▶ **RECORDS TO USE**
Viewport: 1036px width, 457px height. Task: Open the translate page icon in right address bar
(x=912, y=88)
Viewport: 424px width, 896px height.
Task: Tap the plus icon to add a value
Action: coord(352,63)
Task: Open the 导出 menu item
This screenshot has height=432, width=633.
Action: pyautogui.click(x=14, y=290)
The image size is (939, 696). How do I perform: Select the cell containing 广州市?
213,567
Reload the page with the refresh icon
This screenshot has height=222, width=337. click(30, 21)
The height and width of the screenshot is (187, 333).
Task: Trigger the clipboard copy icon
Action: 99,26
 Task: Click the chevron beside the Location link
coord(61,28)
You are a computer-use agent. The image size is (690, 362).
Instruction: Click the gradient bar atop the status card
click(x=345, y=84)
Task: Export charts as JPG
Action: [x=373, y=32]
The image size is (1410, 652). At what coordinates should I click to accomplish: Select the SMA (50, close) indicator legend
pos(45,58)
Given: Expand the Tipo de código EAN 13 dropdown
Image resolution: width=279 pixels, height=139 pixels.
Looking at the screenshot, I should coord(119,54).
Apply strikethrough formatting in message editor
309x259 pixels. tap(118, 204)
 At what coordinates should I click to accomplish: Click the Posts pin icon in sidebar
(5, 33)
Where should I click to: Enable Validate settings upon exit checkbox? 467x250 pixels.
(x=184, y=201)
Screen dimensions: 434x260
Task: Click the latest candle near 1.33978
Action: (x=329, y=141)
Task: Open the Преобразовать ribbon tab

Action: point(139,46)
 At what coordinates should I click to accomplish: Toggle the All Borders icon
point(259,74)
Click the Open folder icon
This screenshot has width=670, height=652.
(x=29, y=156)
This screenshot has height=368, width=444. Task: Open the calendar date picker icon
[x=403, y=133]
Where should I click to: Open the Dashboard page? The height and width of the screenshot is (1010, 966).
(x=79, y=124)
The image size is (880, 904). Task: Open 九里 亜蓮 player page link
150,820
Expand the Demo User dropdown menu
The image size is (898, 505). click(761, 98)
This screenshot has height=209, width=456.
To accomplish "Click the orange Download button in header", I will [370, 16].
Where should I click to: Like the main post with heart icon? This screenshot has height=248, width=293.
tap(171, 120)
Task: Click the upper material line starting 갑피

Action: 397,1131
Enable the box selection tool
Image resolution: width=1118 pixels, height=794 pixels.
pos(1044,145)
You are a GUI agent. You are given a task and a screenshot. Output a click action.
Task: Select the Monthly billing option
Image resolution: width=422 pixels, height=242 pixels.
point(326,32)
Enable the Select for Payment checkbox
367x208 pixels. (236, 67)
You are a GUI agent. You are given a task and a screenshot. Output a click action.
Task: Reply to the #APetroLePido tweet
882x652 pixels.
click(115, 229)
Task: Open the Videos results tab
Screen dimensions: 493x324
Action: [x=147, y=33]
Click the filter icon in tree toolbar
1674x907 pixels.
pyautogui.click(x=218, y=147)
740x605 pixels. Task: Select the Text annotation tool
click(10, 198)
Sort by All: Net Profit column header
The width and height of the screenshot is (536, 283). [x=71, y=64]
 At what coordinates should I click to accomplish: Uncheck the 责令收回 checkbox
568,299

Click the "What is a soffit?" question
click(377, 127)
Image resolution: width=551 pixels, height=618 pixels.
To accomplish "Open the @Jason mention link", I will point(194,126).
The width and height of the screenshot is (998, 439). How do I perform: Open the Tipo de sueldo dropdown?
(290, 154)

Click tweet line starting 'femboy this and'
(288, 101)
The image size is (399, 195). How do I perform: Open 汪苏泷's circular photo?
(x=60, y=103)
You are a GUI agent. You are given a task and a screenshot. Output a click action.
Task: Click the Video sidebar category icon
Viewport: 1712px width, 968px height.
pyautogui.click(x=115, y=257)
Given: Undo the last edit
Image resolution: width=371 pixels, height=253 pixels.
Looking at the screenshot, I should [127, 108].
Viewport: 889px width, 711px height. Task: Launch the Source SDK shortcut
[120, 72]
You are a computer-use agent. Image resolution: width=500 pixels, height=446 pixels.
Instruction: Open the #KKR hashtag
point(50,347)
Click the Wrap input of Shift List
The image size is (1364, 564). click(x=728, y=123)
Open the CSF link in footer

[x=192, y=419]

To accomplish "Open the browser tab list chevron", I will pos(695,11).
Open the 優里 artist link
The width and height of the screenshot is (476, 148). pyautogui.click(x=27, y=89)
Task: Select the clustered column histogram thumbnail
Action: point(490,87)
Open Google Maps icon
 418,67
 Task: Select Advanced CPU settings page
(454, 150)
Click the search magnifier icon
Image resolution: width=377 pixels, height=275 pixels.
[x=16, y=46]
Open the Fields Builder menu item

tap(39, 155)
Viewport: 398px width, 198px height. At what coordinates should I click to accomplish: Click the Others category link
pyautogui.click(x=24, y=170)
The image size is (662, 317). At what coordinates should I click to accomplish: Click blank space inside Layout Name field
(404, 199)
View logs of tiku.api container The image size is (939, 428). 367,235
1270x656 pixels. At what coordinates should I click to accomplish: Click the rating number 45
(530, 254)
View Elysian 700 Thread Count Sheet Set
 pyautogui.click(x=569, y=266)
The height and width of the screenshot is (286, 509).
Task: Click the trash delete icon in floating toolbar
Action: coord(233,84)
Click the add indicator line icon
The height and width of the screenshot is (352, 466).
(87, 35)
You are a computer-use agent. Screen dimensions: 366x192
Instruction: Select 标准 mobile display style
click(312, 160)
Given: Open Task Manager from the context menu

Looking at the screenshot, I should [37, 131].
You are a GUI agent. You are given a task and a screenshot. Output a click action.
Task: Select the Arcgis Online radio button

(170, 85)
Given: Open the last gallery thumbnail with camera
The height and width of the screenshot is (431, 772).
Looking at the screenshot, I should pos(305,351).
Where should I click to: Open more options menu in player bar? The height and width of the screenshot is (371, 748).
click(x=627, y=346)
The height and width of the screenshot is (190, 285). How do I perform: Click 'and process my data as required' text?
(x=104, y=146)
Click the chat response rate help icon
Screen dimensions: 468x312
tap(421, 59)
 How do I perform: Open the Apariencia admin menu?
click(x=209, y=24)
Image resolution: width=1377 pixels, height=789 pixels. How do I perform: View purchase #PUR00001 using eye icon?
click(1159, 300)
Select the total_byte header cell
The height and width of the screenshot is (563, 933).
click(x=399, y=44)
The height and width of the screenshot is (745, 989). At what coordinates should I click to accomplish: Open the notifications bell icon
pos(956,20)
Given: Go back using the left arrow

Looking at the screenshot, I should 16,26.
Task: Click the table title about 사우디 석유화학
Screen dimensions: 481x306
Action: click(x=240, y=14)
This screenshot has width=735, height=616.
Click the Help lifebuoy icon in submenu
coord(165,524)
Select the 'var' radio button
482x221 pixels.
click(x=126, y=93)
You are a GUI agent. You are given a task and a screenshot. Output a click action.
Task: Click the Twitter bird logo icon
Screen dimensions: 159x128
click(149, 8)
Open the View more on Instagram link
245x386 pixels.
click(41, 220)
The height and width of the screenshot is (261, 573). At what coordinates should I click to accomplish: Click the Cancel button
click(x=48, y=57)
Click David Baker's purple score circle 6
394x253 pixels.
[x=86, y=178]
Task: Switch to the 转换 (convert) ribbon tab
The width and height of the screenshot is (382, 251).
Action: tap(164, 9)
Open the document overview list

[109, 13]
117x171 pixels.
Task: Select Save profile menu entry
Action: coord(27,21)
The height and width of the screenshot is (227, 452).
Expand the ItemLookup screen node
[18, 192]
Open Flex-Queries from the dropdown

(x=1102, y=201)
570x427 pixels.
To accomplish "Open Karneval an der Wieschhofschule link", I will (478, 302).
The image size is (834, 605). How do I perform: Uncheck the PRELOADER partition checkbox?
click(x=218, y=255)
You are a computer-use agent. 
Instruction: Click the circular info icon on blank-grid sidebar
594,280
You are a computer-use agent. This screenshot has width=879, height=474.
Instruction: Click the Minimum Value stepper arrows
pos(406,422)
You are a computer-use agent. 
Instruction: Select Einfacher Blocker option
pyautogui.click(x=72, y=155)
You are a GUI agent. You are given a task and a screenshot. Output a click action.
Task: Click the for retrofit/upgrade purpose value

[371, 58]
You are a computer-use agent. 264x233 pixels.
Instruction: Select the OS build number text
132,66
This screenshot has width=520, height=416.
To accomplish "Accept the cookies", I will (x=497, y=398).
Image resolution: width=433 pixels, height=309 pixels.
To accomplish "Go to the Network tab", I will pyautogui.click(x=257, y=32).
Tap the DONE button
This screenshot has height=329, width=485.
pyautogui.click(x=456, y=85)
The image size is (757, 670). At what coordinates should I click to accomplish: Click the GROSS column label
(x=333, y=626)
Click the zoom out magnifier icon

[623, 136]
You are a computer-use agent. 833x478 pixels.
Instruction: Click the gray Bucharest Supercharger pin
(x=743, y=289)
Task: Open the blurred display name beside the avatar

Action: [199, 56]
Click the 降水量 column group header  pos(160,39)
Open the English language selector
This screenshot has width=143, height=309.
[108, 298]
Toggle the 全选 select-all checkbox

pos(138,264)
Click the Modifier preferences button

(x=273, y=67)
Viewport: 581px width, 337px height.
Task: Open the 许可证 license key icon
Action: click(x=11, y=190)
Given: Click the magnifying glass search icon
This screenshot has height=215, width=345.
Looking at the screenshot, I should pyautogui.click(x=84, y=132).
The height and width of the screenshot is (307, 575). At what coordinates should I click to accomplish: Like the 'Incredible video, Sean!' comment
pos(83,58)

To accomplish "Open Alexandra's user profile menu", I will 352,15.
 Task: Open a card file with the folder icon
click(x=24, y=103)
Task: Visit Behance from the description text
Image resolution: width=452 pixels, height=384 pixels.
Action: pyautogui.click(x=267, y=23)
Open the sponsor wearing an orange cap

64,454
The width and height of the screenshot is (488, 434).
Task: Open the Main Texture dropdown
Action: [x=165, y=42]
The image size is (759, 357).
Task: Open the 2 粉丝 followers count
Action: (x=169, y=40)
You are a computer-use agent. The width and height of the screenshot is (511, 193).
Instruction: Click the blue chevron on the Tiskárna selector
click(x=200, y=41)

▶ **WHAT THIS TASK INVOLVES**
Copy out only the lines of the records above from the one with "Expand the Demo User dropdown menu" through the one with "Task: Open the Videos results tab", exactly as they stand, both included.

▶ **PROBLEM SOLUTION**
Expand the Demo User dropdown menu
The image size is (898, 505). click(761, 98)
This screenshot has height=209, width=456.
To accomplish "Click the orange Download button in header", I will [370, 16].
Where should I click to: Like the main post with heart icon? This screenshot has height=248, width=293.
tap(171, 120)
Task: Click the upper material line starting 갑피

Action: 397,1131
Enable the box selection tool
Image resolution: width=1118 pixels, height=794 pixels.
pos(1044,145)
You are a GUI agent. You are given a task and a screenshot. Output a click action.
Task: Select the Monthly billing option
Image resolution: width=422 pixels, height=242 pixels.
point(326,32)
Enable the Select for Payment checkbox
367x208 pixels. (236, 67)
You are a GUI agent. You are given a task and a screenshot. Output a click action.
Task: Reply to the #APetroLePido tweet
882x652 pixels.
click(115, 229)
Task: Open the Videos results tab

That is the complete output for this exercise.